This is not rhetoric — not declamation — but simple and precise truth. It is a fact which cannot be controverted, that this nomination is, at least partly, due to the speculative sympathy we have spoken of — in mines, and land scrip, and the worst of credit — and that if successful under such auspices, it would inaugurate a new era of commercial adventure and latitudinarian administration, such as no rational or conservative man can fail to deplore.

What can Pennsylvania — her moderate hard-working men — her modest but substantial enterprises — her farmers and miners and mechanics, — what can the merchants and traders of Philadelphia and Pittsburg, those who have contributed so many millions to our local improvements, gain from an ascendency like this?

It is their interest, then, as well as their duty, to support a states-man whose whole life and every thought is devoted to Pennsylvania, and no one out of Pennsylvania will think the worse of him for this. "The older I grow," said Mr. Buchanan, once, in his place in the Senate, "the more am I inclined to be a State Rights man."

Pennsylvania, surely, will thank him for this.

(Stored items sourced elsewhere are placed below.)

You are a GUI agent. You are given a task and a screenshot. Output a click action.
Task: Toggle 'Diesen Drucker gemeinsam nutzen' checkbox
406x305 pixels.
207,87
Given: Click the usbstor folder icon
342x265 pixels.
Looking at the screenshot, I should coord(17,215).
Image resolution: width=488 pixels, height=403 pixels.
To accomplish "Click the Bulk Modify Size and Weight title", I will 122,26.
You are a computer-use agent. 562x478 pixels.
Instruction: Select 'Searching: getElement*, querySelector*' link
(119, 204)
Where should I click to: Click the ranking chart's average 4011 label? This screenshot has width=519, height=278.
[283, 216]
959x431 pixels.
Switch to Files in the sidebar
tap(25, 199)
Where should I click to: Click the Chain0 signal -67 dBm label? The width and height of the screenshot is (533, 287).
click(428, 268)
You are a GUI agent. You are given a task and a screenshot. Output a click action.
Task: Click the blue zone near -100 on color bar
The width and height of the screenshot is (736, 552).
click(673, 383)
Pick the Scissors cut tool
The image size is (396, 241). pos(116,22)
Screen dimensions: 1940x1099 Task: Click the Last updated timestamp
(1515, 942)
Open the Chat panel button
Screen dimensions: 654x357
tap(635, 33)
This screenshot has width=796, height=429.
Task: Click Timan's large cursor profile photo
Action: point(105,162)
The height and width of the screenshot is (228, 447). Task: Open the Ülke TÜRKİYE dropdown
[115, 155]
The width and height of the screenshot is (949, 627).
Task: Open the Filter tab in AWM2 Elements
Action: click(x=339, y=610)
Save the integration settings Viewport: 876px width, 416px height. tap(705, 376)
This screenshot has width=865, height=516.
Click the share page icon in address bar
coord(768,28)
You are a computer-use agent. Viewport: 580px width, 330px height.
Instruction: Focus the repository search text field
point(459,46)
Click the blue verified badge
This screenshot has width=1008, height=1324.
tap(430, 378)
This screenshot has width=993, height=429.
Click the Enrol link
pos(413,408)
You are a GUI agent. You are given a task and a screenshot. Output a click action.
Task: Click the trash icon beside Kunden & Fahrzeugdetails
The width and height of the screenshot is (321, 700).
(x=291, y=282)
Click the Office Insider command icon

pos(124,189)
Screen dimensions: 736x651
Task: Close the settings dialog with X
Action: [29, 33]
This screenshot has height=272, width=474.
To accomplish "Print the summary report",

Such is the question which the American people must decide. If any fact has been here stated which history does not record, let it be disproved. If any inference has been drawn which fair reasoning does not authorize, let it be pointed out. The truth has been sought for anxiously and conscientiously. The issues for good or for evil are most momentous, and cannot be avoided or concealed in any spurious excitement which may be attempted. The election of a sectional President by a strictly geographical vote can lead to but one result, — the practical breaking down of the Executive Department of the Government, or a dissolution of the Union. And who, in his sober meditations, can decide which is the most fearful. It is no idle fear — no rhetorical prophecy of evil — but the statement of a certain result.

May these "Words of Counsel," written by no alarmist, but by a temperate and reasoning student of his country's history, — by one who has been taught from early boyhood to reverence as his highest social law the Constitution of the Union, and never believed before, that, in defiance of Washington's farewell and solemn words, sectional and geographical parties would divide this country and endanger the Union. May these words of friendly and earnest counsel, addressed to reasoning men, help to avert these sad results!

Notes

nts

1. Colonel Benton's Letter, June 7, 1856.

2. Letter of the Hon. Charles Sumner on Fremont's nomination.